Such proves to be the case with Rough Cut, out earlier this year on Korean theater screens and now making its way to the international film markets. First-time director Jang Hoon was Kim’s assistant director on his 2005 The Bow and more recent 3-Iron. In translating his mentor’s screenplay to film, Jang shows himself to be, frankly, a bit more of a visual craftsman than the guy who gave him his start. It also helps, though, that Rough Cut is quite a bit more of a traditionally paced “action” film than Kim’s own increasingly time- and narrative-annihilating audience bafflers.

Which still leaves Rough Cut way to the left of anything that’s going to show in movie theaters around here any time soon. Kim’s basic plot premise, of a “tough guy” movie actor who confuses his fabricated onscreen persona with real-life gangster cojones, has been done enough times before to have become a staple Hollywood formula, a tried-and-true way for fading Schwarzeneggers to show that they can yuk it up as well as fire off the big cannons and flex their muscles. Where Kim’s script, and Jang’s simpatico direction of it, skews into different territory is the degree to which Rough Cut becomes a brooding meditation, à la Kim’s earlier Bad Guy, on how the embrace of one’s dreams destroys dreamer and dream alike. Rough Cut’s actor protagonist meets up with his real-world gangster counterpart … and it’s the gangster who takes the existential hit. Maybe that’s because the gangster has an actual life and world to lose, however sordid they might be, whereas the tough-guy actor has been mouthing scripted lines for so long that he can accept the illusory nature of his existence with a certain equanimity. His world might not be real, but it’s still home to him.

Any movie associated with Kim Ki-Duk would be a long shot to win awards in Korea, but Rough Cut managed to scoop up two Critics Choice Awards (the Korean equivalent of our Oscars) for its leads, Kang Ji-Hwan as the tough-imaged actor and So Ji-Sub as the genuinely dangerous hoodlum. The U.S. is way behind the rest of the world in finding out about the astonishing screen presence of Korean actors; So Ji-Sub in particular, with his sharp-angled features, thousand-yard gaze and general air of simmering violence, makes most of Hollywood’s pretty boys look like stale kimchi.

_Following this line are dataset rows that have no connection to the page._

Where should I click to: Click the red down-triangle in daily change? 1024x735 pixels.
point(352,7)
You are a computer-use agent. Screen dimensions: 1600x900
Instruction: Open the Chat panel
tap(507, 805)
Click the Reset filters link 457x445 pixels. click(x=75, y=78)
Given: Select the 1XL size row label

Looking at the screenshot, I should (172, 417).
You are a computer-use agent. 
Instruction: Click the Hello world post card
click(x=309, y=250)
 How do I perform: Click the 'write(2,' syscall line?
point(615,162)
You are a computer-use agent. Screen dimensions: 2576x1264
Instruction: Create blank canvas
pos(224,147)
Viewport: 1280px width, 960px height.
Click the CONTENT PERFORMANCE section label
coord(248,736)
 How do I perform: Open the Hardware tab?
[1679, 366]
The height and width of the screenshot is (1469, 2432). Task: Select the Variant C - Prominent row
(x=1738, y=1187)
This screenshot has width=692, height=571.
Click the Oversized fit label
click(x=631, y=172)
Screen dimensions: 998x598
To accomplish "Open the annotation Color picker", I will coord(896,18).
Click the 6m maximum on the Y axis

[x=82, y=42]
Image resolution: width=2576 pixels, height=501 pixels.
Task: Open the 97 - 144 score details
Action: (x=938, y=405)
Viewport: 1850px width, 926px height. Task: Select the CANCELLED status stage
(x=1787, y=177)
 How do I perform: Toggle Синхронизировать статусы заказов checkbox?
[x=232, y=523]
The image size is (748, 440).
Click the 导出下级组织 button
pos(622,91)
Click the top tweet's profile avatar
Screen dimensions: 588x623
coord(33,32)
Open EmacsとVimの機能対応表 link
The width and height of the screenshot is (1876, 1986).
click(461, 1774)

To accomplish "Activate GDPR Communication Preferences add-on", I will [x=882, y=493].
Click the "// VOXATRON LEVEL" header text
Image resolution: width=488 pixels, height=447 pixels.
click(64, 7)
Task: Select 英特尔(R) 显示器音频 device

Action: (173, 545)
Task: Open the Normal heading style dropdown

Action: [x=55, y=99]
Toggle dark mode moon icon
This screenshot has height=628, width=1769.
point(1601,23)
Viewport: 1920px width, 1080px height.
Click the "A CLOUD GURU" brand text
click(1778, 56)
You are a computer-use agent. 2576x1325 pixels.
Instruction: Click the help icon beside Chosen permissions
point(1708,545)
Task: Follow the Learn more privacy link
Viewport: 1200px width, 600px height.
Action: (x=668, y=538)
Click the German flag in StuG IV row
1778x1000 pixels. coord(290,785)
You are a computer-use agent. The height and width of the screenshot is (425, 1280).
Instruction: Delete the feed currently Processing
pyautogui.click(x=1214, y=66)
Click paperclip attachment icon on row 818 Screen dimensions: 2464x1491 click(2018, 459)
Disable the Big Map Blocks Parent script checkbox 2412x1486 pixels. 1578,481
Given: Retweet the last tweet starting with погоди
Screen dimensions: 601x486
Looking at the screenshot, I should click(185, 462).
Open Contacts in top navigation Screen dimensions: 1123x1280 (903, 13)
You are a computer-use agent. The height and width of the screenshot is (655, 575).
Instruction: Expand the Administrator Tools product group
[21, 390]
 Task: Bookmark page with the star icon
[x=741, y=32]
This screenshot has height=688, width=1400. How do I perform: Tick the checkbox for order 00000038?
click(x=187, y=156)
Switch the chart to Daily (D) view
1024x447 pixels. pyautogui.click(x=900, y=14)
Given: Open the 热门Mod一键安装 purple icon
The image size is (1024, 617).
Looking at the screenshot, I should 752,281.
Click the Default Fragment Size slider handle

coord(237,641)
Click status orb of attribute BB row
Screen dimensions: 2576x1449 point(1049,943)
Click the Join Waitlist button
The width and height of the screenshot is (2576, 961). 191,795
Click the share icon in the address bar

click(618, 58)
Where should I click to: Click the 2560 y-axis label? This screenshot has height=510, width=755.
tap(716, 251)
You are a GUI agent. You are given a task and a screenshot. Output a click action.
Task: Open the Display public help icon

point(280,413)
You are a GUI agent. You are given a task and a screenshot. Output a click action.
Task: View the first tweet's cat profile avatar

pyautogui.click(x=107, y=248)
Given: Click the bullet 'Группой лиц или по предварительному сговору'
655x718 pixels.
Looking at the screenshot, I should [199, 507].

Your chances of seeing Rough Cut on the big screen, at least here in Vegas, are close to nil, but the film’s English-subtitled DVD version is slated to go on sale January 7. With no release outside Korea scheduled yet, it’s not even on the Netflix radar—but if you’ve got an all-region DVD player and a credit card good at one of the online distributors such as yesasia.com, your mailbox could eventually have stuffed in it just about as much dynamite—of the illusory sort—as postal regulations will allow.